Tra i meriti innumerabili di ADL le orecchie da mercante alle allegriane «lezioni di calcio»

allegri juventus
Come nella vita, anche nel calcio spesso dà lezioni chi non potrebbe, mentre chi può spesso esibisce in silenzio la competenza. O lascia che siano i fatti a strabiliare gli occhi

Mattia Fele

Massimiliano Allegri è indubbiamente un allenatore di spessore, che vince (a volte non si sa come ndr) e che è stimato da moltissimi addetti ai lavori e colleghi. Ha due finali di Champions, diversi Scudetti sul petto (molti meritati), ha una grandissima predisposizione per la fase difensiva e le sue squadre sono sempre state equilibrate - a volte dimesse - o hanno comunque trovato la quadra dopo diverso tempo. È un tecnico che riesce a indurre i suoi calciatori a trovare il gusto per la lotta, a "chiellinizzarsi" e prepararsi alla compattezza come in un reticolo cristallino di un diamante.
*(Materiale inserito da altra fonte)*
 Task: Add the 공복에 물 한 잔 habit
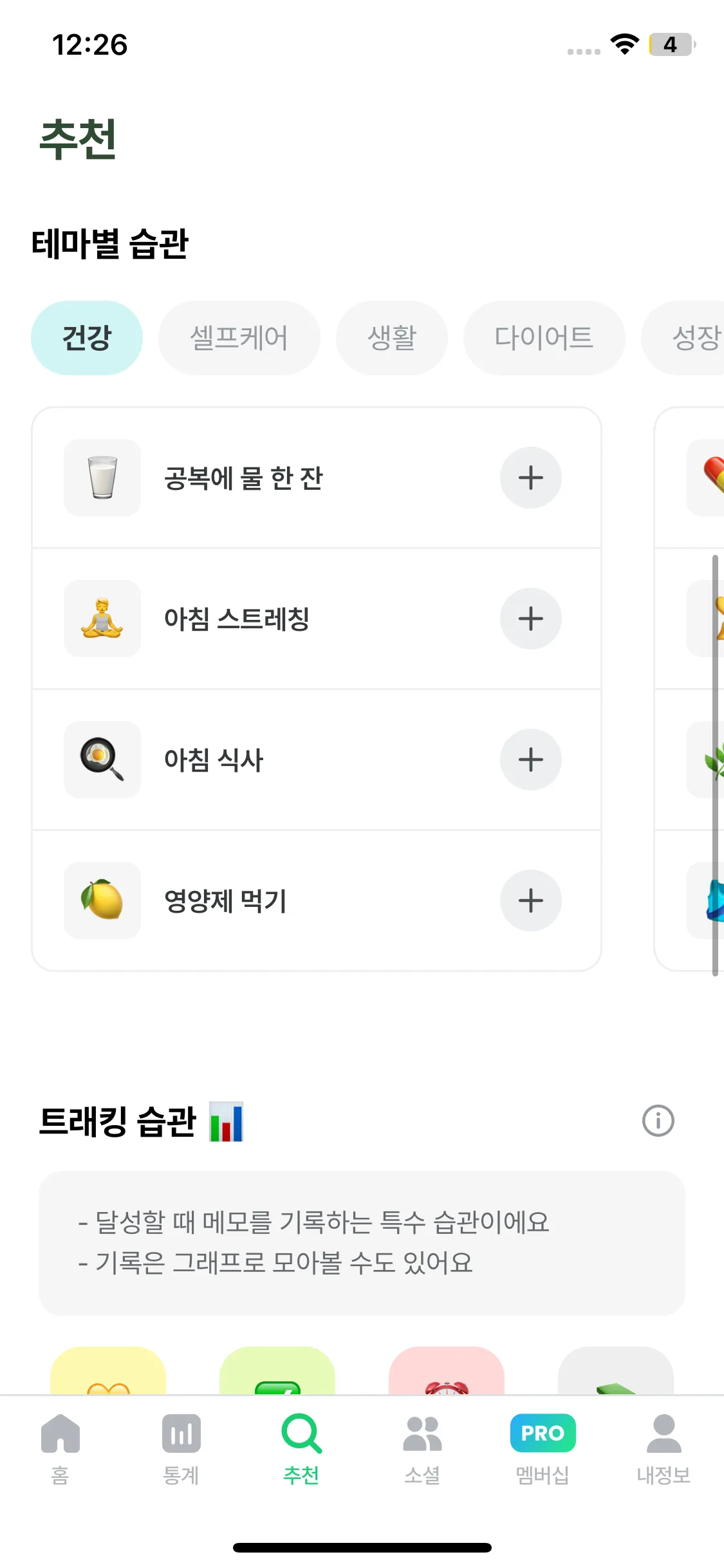[x=530, y=478]
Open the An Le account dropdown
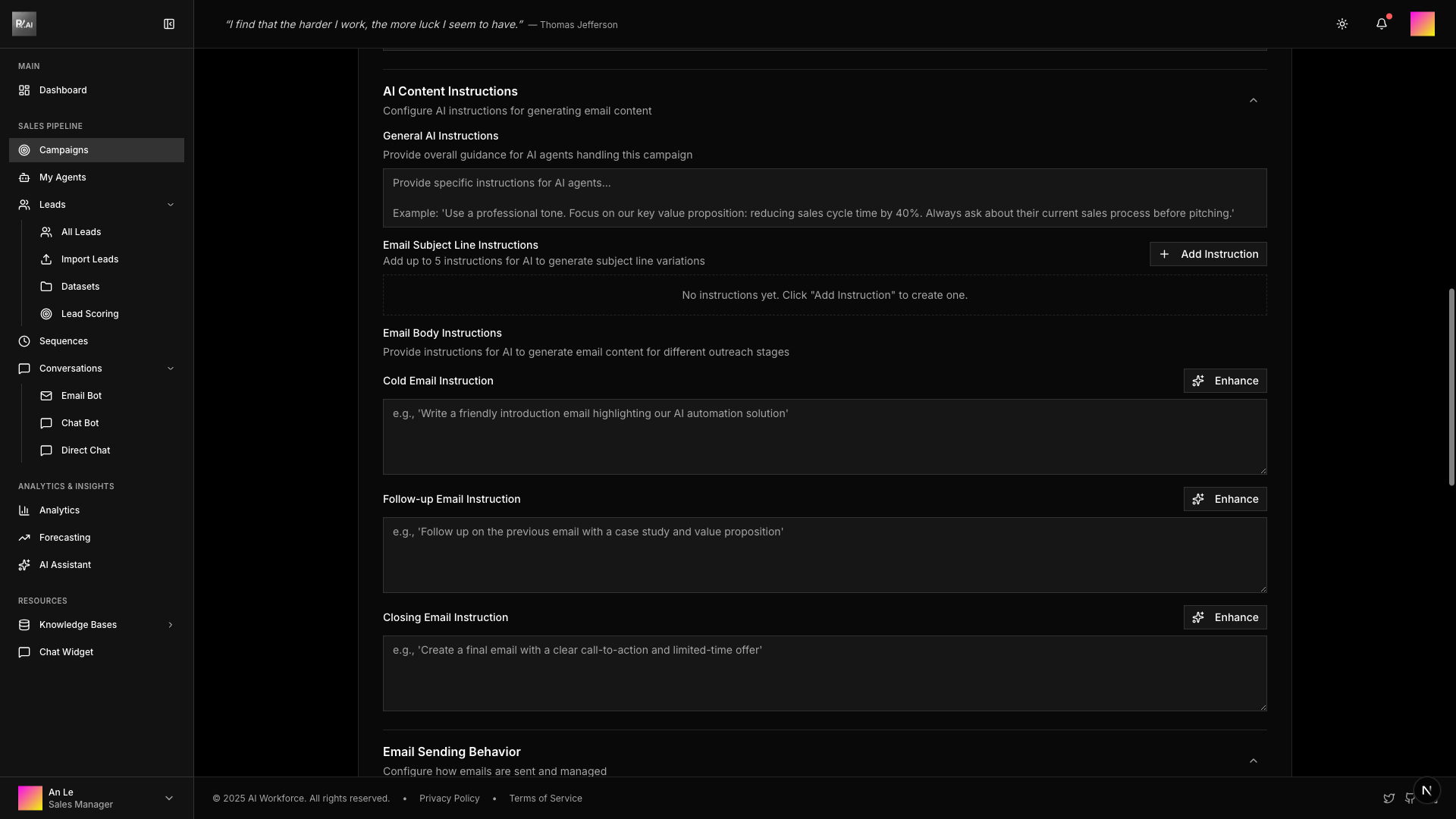1456x819 pixels. [x=168, y=798]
Le sue convinzioni sono forti come le sue squadre e sono inattaccabili come la difesa della Juventus del 2018. Tuttavia, il tifoso medio-basso del Napoli - quello degli A16, Kim e Marlboro tre pacchetti un euro e via dicendo, per intenderci - dovrebbe appuntare sulla "Lista dei motivi per cui dire grazie ad Aurelio De Laurentiis" anche quello di non aver ascoltato le lezioni di calcio insopportabili che Allegri deve avergli propinato quando Gattuso è stato male.

Conta anche il "come"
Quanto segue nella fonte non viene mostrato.